Why, in certain works of literature (namely “Spiderman,” “Thor,” etc.), is the word “er” used to indicate that a character is nervous, unsure of him/herself, etc.
Example: “Er…he was dead when I got here.”
Does anyone out there say “er”? I’m more of an “um” or “uh” guy, myself.
“The Good deserve a higher plane of existence than this life can offer, The Bad an even higher.”
I think part of the problem is, it’s really hard to spell mumble-sounds. If somebody says “uhh” somebody is going to spell it “uhnh” to try and capture the nasalness of it; somebody is going to spell it “ehh” because that’s how they perceive the vowel sound; somebody is going to spell it “err” since it sounds kind of like the final syllable in an -er word if you soften the r.
Anyway, I think it has become a standard for comics now: “err” means “I’m searching for words”; “uh” means “You’ve just belted me in the gut and I’m impressed at your fighting ability”; “um” is uncommon. “Oooh” is different altogether.
I think Boris has hit upon the correct idea. A sort of “comic-book language” has evolved to convey an emotion or a state of mind as a written word. “Er” would suggest the speaker is being evasive, stalling while trying to come up with a plausible story. “Um” just means the speaker is trying to remember something, “Uh” would suggest he doesn’t have a clue.
Because in the days before everyone inserted “like” into statements for continuity as they searched for the right word, people actually said “er” and “um.” “Er” and “um” fell into disuse when the erstwhile ubiquitous “y’know” superseded them and “y’know” has now pretty much fallen to the everpresent “like.”
Folks studying speech patterns have found that most people will insert non-meaningful sounds into their statements to keep the statement “moving” while they search for the next phrase to use. When a “spacer” becomes familiar to people, they tend to use it more readily. Currently “like” holds that position in North American English and “y’know” (which has not entirely faded) held the position before that. Those of us who are fairly advanced in years can probably remember “er” in connection with teachers hammering students stumbling through oral presentations using witty lines such as “Are you a rooster?” Then kids were smacked with “No. I don’t know. Why don’t you tell me?” I’m not sure what teachers use on kids stumbling along with “like.” (A truly bitter and cynical old man would suggest that the teachers are so incoherent themselves, that they don’t even notice. However, I am not that bitter, yet, and I suspect that teachers are still telling kids to have their material prepared better and stop inserting unnecessary words.)

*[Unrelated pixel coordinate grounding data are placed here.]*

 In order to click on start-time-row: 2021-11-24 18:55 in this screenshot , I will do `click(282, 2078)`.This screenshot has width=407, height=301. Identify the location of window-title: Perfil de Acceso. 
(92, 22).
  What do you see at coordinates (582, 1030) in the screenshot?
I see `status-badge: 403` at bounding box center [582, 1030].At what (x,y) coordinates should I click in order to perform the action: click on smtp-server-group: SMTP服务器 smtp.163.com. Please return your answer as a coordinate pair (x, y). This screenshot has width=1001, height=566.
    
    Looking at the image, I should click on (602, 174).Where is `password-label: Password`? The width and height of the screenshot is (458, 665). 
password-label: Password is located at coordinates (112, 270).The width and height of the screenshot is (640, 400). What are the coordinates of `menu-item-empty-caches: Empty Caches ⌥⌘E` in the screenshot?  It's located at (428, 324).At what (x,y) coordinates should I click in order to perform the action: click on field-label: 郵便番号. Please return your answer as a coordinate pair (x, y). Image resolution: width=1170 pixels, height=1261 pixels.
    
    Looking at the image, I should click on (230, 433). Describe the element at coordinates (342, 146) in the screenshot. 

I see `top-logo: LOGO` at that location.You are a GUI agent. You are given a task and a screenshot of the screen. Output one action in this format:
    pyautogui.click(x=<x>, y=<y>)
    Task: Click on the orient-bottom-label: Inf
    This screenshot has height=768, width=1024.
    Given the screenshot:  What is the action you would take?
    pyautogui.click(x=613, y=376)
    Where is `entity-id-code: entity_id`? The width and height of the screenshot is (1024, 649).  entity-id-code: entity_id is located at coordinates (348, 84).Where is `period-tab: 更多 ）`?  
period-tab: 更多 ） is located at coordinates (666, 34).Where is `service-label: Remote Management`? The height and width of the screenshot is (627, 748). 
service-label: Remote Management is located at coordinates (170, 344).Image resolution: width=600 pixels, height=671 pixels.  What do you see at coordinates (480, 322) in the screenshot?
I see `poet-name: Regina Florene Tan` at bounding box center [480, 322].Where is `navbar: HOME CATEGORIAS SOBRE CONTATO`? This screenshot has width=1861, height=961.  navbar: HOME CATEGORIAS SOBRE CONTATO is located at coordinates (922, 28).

But the short answer was back of the top of my post: that is the way we really talked in the olden days. (It sounds as though the cartoonists are either really old, or they are carrying on the convention of “er” without understanding where it has gone.)
Er…uh…Tom…‘er’ and ‘uh’ haven’t exactly gone extinct…I personally come closer to ‘arm’, but ‘like’, ‘y’know’, etc haven’t displaced truely meaningless sylables as spacers.
(Why, I wonder, do words I use everyday(I’m 22, BTW) keep getting thrown into the ‘never used any more’ pile around here…)
On the topic of comic book sounds: I remember reading a comic showing a two-panel sequence of a prisoner overpowering a guard. In the first panel he reaches through the bars of his cell and chokes the guard, who says “Unh” as he loses consciousness. In the next panel, when his body hits the floor, the sound made is “PAAAG”.
“PAAG?”
I’ve fallen to the floor dozens of times since then, and I’ve yet to make the sound “PAAG”.
Soup, you’re probably falling on your side or your shoulder. Fall on your head a few times, you’ll hear the PAAAG.
Alternate theory: the guys pants were very tight, and the sound PAAG is not the sound of him hitting the floor but the sound of his pants pulling even tighter around his nether regions.
You would think so, Tengu, but the scene is drawn from the perspective of looking down from the ceiling, with the guard lying on his right side. Maybe it’s supposed to be the sound of his breath being exhaled from the force of the fall.
I’ve seen an explanation of both “er” and “uh” that seemed to make sense. According to this theory, “er” is the British equivalent of the American “uh”. The real distinction is the someone speaking an r-less dialect (like most British ones) would read “er” as being just the vowel schwa (the vowel that all unaccented vowels in English tend to end up sounding like), so it actually sounds just like what someone speaking an r-ful dialect (like most American ones) would mean by “uh”. This causes a misunderstanding between people who write “er” and those who write “uh”. The people who speak an r-ful dialect can’t understand why someone would say “er” for a hesitation, since they think that it’s apparently supposed to be pronounced with a rolled r. The peole who speak an r-less dialect can’t understand why someone would say “uh” for a hesitation, since they thing that it’s apparently supposed to be pronounced like a deep grunt.
The one comic book exclamation that I could never fathom was “aargh”. Comic characters would yell this out when they were distressed, frustrated, injured, etc… Never heard anyone make this noise in real life, but then again we don’t read comics to get a slice of real life anyway.